7th June, 2021 was 67th Remembrance Day of Alan Mathison Turing a brilliant English mathematician and computer scientist. His work was fundamental in the theoretical foundations of computer science.

In 1936 he published On Computable Numbers, with an application to the Entscheidungsproblem. It is in this paper that Turing introduced an abstract machine, now called a "Turing machine", which moved from one state to another using a precise finite set of rules (given by a finite table) and depending on a single symbol it read from a tape.

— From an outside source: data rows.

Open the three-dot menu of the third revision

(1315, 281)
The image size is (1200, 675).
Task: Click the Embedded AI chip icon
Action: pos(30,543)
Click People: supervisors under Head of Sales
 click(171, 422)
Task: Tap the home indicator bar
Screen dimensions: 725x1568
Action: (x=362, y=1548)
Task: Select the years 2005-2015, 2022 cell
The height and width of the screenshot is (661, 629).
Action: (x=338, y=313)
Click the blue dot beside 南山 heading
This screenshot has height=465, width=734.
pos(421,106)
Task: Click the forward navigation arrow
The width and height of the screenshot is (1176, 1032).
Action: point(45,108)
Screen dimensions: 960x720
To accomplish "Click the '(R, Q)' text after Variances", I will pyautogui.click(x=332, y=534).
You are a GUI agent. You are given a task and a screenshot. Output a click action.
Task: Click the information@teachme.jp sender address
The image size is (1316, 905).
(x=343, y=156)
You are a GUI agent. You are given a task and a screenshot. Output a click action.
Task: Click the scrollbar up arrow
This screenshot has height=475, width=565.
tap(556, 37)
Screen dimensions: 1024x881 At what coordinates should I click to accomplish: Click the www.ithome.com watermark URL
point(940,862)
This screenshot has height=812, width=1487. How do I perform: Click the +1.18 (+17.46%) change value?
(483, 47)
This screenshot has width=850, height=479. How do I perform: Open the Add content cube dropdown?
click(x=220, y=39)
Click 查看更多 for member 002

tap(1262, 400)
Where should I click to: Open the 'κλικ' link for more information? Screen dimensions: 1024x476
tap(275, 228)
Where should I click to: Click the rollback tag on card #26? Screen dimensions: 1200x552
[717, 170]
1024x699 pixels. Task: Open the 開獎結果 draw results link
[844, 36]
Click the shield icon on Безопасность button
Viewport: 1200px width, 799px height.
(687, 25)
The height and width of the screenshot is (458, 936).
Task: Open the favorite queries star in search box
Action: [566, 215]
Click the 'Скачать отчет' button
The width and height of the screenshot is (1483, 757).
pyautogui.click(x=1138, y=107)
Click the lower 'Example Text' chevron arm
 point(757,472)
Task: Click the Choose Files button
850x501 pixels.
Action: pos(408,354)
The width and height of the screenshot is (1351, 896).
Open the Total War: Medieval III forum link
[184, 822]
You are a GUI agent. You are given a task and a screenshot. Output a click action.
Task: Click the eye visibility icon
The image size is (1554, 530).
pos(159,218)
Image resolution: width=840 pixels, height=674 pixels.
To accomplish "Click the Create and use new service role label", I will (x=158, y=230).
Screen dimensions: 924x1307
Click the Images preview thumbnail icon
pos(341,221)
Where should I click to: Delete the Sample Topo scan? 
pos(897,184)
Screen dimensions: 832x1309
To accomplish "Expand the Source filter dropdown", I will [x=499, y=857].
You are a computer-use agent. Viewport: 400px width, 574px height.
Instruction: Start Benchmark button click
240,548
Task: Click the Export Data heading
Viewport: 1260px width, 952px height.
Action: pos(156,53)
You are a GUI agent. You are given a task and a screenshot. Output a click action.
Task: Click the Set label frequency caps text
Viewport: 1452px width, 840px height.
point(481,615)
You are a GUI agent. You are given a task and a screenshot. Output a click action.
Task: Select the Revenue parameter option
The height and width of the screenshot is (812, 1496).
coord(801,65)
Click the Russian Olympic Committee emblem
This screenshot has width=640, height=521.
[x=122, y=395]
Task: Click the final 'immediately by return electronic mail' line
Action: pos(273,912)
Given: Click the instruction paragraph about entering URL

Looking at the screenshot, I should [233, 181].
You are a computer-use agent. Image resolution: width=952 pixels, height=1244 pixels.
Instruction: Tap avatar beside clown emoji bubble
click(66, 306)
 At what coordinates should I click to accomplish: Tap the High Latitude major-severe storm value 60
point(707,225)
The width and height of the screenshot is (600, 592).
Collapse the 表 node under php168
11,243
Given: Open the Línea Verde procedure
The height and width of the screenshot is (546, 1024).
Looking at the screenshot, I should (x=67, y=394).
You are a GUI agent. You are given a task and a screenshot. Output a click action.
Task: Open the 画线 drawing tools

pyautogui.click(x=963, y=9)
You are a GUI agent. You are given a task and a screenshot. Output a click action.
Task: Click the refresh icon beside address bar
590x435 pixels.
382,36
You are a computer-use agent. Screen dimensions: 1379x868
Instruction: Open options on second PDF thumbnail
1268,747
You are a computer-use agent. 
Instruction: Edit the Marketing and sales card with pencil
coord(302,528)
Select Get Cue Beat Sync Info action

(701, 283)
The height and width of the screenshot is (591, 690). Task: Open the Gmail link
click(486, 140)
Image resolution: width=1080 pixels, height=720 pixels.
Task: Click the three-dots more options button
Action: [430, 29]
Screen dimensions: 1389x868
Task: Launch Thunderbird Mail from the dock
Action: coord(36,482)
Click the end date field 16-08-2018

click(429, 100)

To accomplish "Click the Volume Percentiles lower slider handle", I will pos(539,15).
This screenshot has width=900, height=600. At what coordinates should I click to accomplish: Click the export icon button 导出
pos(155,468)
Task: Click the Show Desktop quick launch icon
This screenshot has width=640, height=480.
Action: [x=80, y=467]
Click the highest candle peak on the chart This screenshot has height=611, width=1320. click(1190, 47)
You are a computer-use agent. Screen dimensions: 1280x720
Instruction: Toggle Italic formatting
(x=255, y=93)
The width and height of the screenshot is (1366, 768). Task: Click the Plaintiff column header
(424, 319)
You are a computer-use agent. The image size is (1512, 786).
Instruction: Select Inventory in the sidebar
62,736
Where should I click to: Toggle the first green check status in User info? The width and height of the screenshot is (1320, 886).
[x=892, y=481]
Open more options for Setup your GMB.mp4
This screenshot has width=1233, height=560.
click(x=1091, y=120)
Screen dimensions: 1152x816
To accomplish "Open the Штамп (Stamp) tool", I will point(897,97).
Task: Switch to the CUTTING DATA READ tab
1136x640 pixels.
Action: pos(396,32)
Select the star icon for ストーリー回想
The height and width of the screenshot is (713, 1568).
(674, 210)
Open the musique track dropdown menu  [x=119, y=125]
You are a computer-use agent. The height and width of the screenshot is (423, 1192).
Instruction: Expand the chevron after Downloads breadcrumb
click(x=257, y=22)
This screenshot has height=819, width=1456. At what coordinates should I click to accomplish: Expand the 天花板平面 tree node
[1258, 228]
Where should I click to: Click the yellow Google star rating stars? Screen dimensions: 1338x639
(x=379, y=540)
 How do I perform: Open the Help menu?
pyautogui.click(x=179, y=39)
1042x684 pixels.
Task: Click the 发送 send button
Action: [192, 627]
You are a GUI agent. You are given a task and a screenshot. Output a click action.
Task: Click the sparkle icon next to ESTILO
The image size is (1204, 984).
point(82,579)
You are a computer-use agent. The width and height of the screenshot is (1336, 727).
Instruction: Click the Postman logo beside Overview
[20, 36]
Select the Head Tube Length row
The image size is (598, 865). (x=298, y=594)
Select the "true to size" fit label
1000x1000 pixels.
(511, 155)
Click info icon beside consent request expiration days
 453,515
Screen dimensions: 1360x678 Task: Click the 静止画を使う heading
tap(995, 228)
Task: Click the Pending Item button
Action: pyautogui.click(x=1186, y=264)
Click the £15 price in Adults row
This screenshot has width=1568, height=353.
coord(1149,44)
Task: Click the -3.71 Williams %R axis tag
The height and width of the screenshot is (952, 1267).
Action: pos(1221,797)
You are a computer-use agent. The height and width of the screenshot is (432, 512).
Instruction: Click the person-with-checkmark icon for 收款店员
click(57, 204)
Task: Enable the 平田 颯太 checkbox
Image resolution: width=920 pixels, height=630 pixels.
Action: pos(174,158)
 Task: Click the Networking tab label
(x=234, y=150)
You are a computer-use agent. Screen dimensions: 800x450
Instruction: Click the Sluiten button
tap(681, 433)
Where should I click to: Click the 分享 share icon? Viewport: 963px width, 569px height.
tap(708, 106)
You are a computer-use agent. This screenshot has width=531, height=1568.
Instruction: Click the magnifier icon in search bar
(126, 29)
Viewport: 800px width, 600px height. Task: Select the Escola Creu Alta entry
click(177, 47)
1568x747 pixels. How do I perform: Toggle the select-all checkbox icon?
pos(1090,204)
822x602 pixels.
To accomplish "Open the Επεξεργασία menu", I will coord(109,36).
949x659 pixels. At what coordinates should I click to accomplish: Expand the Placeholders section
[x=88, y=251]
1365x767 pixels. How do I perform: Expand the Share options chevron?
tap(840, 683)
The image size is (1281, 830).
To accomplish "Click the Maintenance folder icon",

Together with another mathematician W G Welchman, Turing developed the Bombe, a machine based on earlier work by Polish mathematicians, which from late 1940 was decoding all messages sent by the Enigma machines of the Luftwaffe. The Enigma machines of the German navy were much harder to break but this was the type of challenge which Turing enjoyed. By the middle of 1941 Turing's statistical approach, together with captured information, had led to the German navy signals being decoded at Bletchley.

From November 1942 until March 1943 Turing was in the United States liaising over decoding issues and also on a speech secrecy system. Changes in the way the Germans encoded their messages had meant that Bletchley lost the ability to decode the messages. Turing was not directly involved with the successful breaking of these more complex codes, but his ideas proved of the greatest importance in this work. Turing was awarded the O.B.E. in 1945 for his vital contribution to the war effort.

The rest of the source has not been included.